Pour finir, je dirais que la clinique mise sur le transfert pour opérer sur le symptôme contemporain que représente le rapport que le sujet entretien avec le virtuel, au moins sous sa forme pathologique, à condition que le maniement du transfert ouvre cet espace gelé à la parole et d’autre part que la réalité sexuelle soit prise en compte. On pourra alors apprécier un dégel d’une version du père à remobiliser du côté du désir et donc en passant par le circuit du fantasme et donc par la construction et donc le déchiffrage du symptôme (dans la névrose) et dans la psychose la prise en considération subjective de la jouissance qu’impose l’usage d’internet, pour lui aménager un autre nouage du symptôme, c’est-à-dire, d’autres formes de substitution, de stabilisation et/ou de suppléance, moins onéreuses sur la plan psychique.
(1) Cf. Erminia Macola, « Internet, un mode de perversion », La Cause freudienne », 73, 2009, page 22. « Dans son Séminaire « Les non-Dupes errent » Lacan évoque l’incidence d’une forme de nomination métonymique « être nommé à » – être nommé à une charge, à un poste (directeur, professeur, employé, etc ». La fonction du « nommer à » se substitue à celle du Nom-du-père, sans jamais devenir un nom propre (métaphore). Il s’agit là d’une décadence ou d’une mutation du nom, d’une métonymie assujettie à l’ordre maternel et au social : on se contente de la mère, on se contente de la métonymie ».

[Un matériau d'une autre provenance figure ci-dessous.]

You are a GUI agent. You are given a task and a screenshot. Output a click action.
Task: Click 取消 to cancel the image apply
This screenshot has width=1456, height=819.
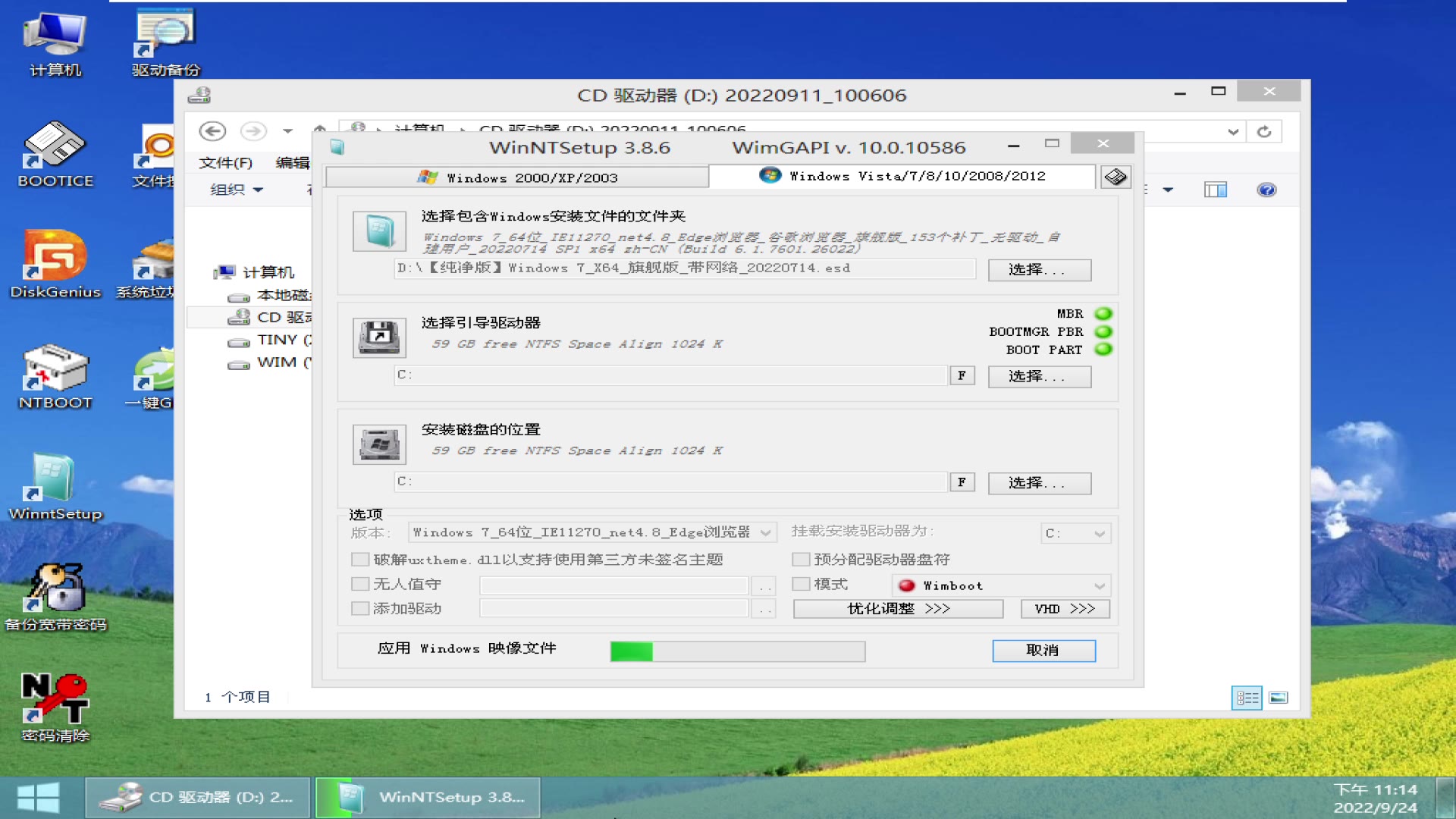pyautogui.click(x=1043, y=651)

(2) «Dans la perversion (le déni), il ne s’agit pas de forclusion. Il s’agit d’une forme de négation, celle que Freud traite comme un fétiche, c’est-à-dire comme une métonymie de l’objet.

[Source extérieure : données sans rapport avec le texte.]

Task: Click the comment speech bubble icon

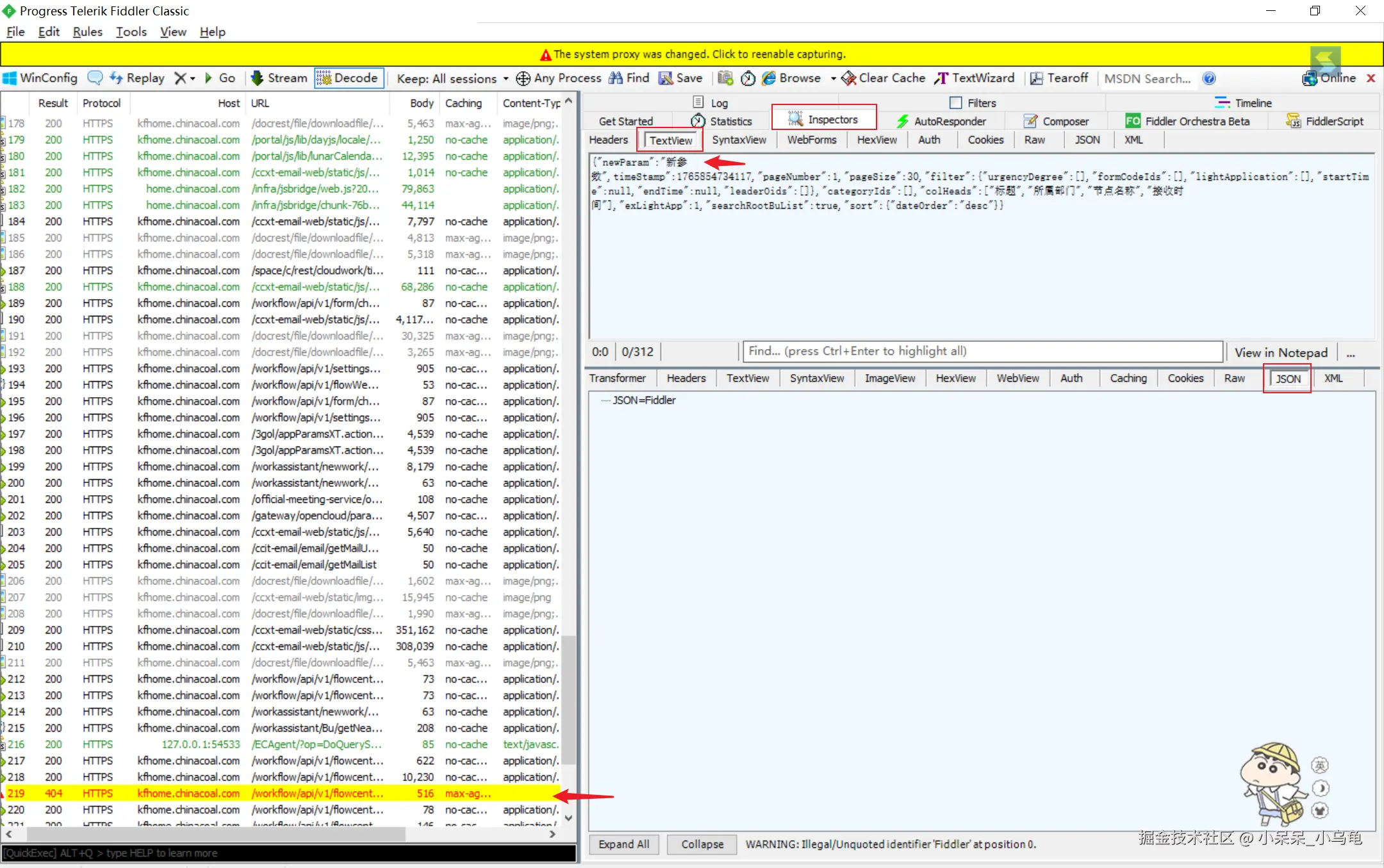Action: (x=95, y=78)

(3) Le culte des ancêtres lié au bouddhisme, le respect du père inspiré de la morale confucianiste et la dépendance affective (amae) sont les bases du modèle familial. Le système patriarcal (remplacé légalement en 1945 par une famille égalitaire) reste encore souvent appliqué dans la pratique. De fait, il apparaît clairement que le confucianisme a servi dans l’histoire de l’Asie de l’Est d’outil politique pour les gouvernants permettant la constitution de barrières hermétiques entre les divers groupes sociaux, mais a particulièrement institué un ordre hiérarchique très marqué au sein même du cercle familial, où l’épouse doit être soumise aux ordres de son mari, à qui elle doit témoigner quotidiennement son respect et sa gratitude4. Ainsi, selon la morale confucéenne, dans cette même dynamique de pacification du corps social, d’ordre et d’harmonie, les enfants se doivent d’être obéissants à leurs aînés et faire preuve en toute situation de piété filiale (父母愛之, “aimer ses parents”). Plus globalement, le confucianisme permet l’émergence d’une classification verticale très poussée des couches de la société, érige en tant que dogme l’obéissance aux puissants, et contribue à placer au centre l’homme, la femme n’ayant que peu voix au chapitre au regard des textes classiques. Même si l’importance des principes moralistes confucéens a quelque peu décliné en République populaire de Chine suite à la Révolution culturelle, l’influence latente que le confucianisme exerce encore de nos jours par exemple sur le modèle social de la Corée du Sud mais aussi du Japon (respect des ancêtres, piété filiale, obéissance aux aînés, patriarcat, etc …), est centrale.